The Democratic chamber was poised to stay late into the night giving preliminary approval to other parts of the Democrats’ gun agenda, including expanded background checks for gun purchasers and a new ban on concealed weapons on college campuses.
The ammunition vote came after more than five hours of debate. The vote was preliminary and unrecorded, but it was the first chance for many lawmakers to debate gun control after mass shootings last year in Aurora and Newtown, Conn.
“These high-capacity weapons have no place outside the fields of war,” said Rep. Rhonda Fields, an Aurora Democrat who sponsored the ammunition bill, which limits magazines to 15 rounds for all firearms, with a more restrictive eight-rounds limit for shotguns. The bill makes an exception for magazines that people already have in their possession.

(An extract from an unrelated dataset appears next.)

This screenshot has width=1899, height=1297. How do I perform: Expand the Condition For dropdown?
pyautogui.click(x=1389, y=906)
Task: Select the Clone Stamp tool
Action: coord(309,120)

Republicans in the chamber spent hours arguing that the limit violates Second Amendment rights. They also cited a Colorado gun manufacturer that has threatened to leave Colorado if the measure becomes law. The bill was amended to exempt that company, but Republicans still argued against the measure.
“We are not safer by limiting the constitutional rights of law-abiding firearm owners,” said Republican Rep. Frank McNulty.
A few Democrats appeared to agree Friday, though an exact vote count won’t be known until recorded votes are taken Monday. GOP leaders were hoping gun activists would spend the weekend pressuring rural Democrats like Rep. Ed Vigil of southern Colorado, the only Democrat who argued Friday against any ammunition limit.
“We should be going down the path of making mental health available to people who really need it,” Vigil argued.
The gun debate was at times emotional and pointed. One gun lobbyist was asked to leave the Capitol after a heated exchange off the floor with a Republican lawmaker who said the lobbyist was falsely accusing her of considering voting for the gun-control measures. The gallery was at times packed with gun-rights activists.
Democratic Gov. John Hickenlooper has said favors some of the gun-control measures. Hickenlooper supports expanded background checks and indicated Thursday that he could support a potential compromise on magazine sizes, if the restriction was between 15 and 20 rounds. He also said he thinks gun purchasers should pay for their background checks, but he had not made up his mind yet about the ban on concealed firearms on colleges.
Democrats in the Legislature said the time is right to limit gun access and magazine sizes to prevent more shootings.
“This is about kids who have been shot, over and over and over again,” said Democratic Rep. Crisanta Duran said. “I am tired of seeing kids die, year after year, after year, after year.”